[EXTRACT — start]
A hybrid finite element formulation for linear biphasic 3-D analysis of hydrated soft tissue

A hybrid finite element method has been developed to solve the equations governing the linear biphasic behavior of soft tissues. The biphasic model assumes that hydrated soft tissue is a mixture of two incompressible, immiscible phases, one solid and one fluid, and employs mixture theory to derive equations governing its mechanical behavior. These equations are time dependent, and are solved by a spatial finite element and a temporal finite difference approximation. The first step in derivation of this hybrid method is application of the finite difference rule to the solid phase velocity and displacement, thus obtaining equations with only velocities at discrete times as primary variables. A weighted residual statement of the temporally discretized governing equations, employing C$\sp0$ continuous interpolations of the solid and fluid phase velocities and interpolations of the pore pressure and elastic stress which may be discontinuous, is then derived. The stress and pressure functions are chosen to satisfy the total momentum equation of the mixture, yielding what is referred to as an equilibrated stress and pressure field. The weighting functions are interpolated using the same functions as the velocity and stress/pressure fields. The matrix equations resulting from substitution of the interpolations into the weak form of the weighted residual statement are symmetric. This formulation is first applied to plane strain problems using six noded triangular elements with several different stress and pressure fields in element local coordinates. These elements are tested against analytical solutions and a mixed-penalty finite element formulation of the same equations. The hybrid method is found to be robust and produce excellent results; preferred 2-D elements are identified on the basis of these results. Ten noded tetrahedral elements implementing two different stress and pressure fields, as well as the mixed-penalty method, are developed and applied to several 3-D test problems. The capabilities to handle materials with transversely isotropic mechanical properties and geometry with boundary conditions in tangent/normal coordinates are also implemented, and such problems solved.
[EXTRACT — finish]
In the hybrid finite element abstract, what elements are used for the plane strain problems?
[SUPPLIED INFORMATION — start]
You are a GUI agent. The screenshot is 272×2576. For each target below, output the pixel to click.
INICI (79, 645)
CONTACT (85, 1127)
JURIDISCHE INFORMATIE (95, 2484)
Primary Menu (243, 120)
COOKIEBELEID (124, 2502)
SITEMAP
[SUPPLIED INFORMATION — finish]
• **OUTPUT BELOW**
Six noded triangular elements.